Review of ‘The Bishop of the Old South’

Glenn Robins’ book The Bishop of the Old South: The Ministry and Civil War Legacy of Leonidas Polk (Mercer University Press, 2006) is a timely resource for Anglicans and Episcopalians in an era which has seen controversy and division over the church’s way forward. In particular, it may offer some helpful historical insight into the career and theological approach of one of the Western Hemisphere’s most famous Anglican leaders as he faced social, political and military challenges which re-shaped his world.

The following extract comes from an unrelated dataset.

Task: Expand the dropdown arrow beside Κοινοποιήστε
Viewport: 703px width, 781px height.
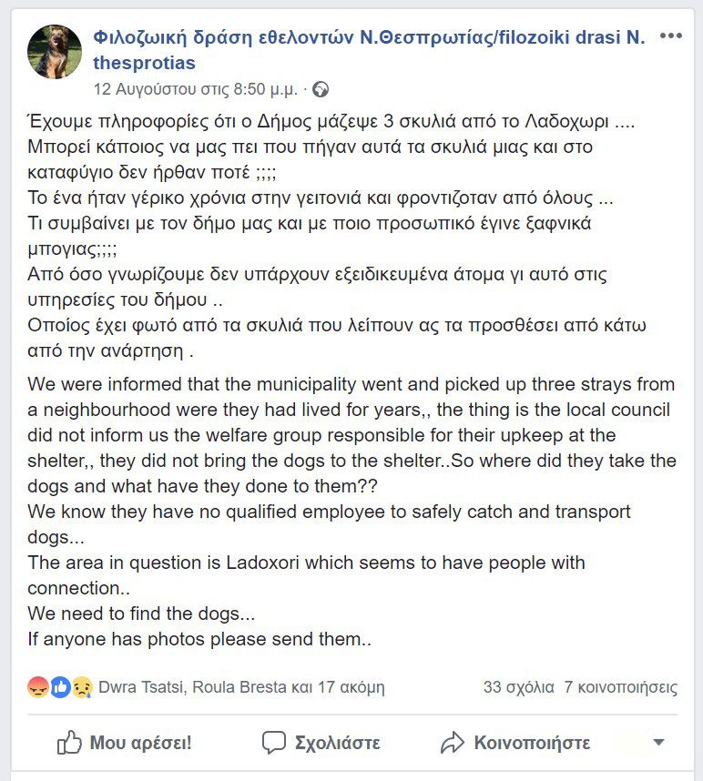Action: point(658,743)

Robins delves into the background of Polk and his successful Scots-Irish family at length, describing their ties to the military and deep-rootedness in the Southern United States. The connections between the church, military and conservative culture of the region is a theme which runs throughout the book. And there could be no more fascinating figure to study than Polk, the son of a wealthy planter and Revolutionary War hero who excelled at West Point and chose to resign his military commission in order to attend theological seminary. As an Episcopalian priest Polk worked aggressively to spread his church throughout the western South in a deeply evangelical culture where Episcopalians had little presence. He was also a successful planter and owner of hundreds of African slaves. Robins’ describes Polk’s humane, Christian approach to race-relations on his plantations and his visionary drive to “integrate slaves into a socially conservative and paternalistic Episcopal culture.” Indeed, he “viewed Christianity as a means for transforming individual behavior and for creating a biracial social order.” Here is the primary controversy of Leonidas Polk’s life – his drive for “adapting Episcopalianism to the evangelical [Old] South.” Robins’ explores his greatest and most enduring project: “[Polk] turned his attention to the creation of a distinctly Episcopal university in the South. Indeed, Polk’s vision for the University of the South illustrated his dedication to denominational purity, but it also embodied the fundamental tenets of a religious and cultural-based Southern nationalism, which sought to preserve and defend the peculiar institution.”

Later, Polk attached himself early on with the Confederate cause, even taking up the sword to defend his homeland. His strong patriotism will surely speak to the Anglican soul as ours is a faith which has long been thusly associated. Though he fought on the losing side of several important battles, is rarely viewed as a brilliant commander and lost his life in a losing effort to save his country from invasion, “Polk’s symbolic portrayal of the military Christian knight, which celebrated specific notions of Southern as well as Episcopalian distinctiveness, was important to his native region as it sought to understand and assign meaning to the Civil War experience.”

Author Dr. Glenn Robins is Department Chair of History and Political Science at Georgia Southwestern State University. His book, The Bishop of the Old South was published by Mercer University Press and is available to order on Amazon.


One comment

  1. Good on you for bringing up “The Fighting Bishop”! Sewanee is soooo pozzed these days. I’ve heard stories of gay pedophilia in their seminary since the 1970s.

    The University of the South dropped their name and changed it to “Sewanee.” They removed stained glass windows, monuments, and place names.

    I can’t believe good people still send their kids there! Tom Fleming, LS founder, sent his daughter there. Southern urbanites send our kids to private schools to keep away from violence, drugs, and sex. Then our wives clutch their pearls and we send them to places like VES, Hampden-Sydney, and Sewanee. Big waste of money.

    Btw- You failed to mention that Gen. Polk designed what is now used worldwide as the Christian flag. He created it for his division’s battle flag. So yeah, THE Christian flag is actually a Confederate battle flag.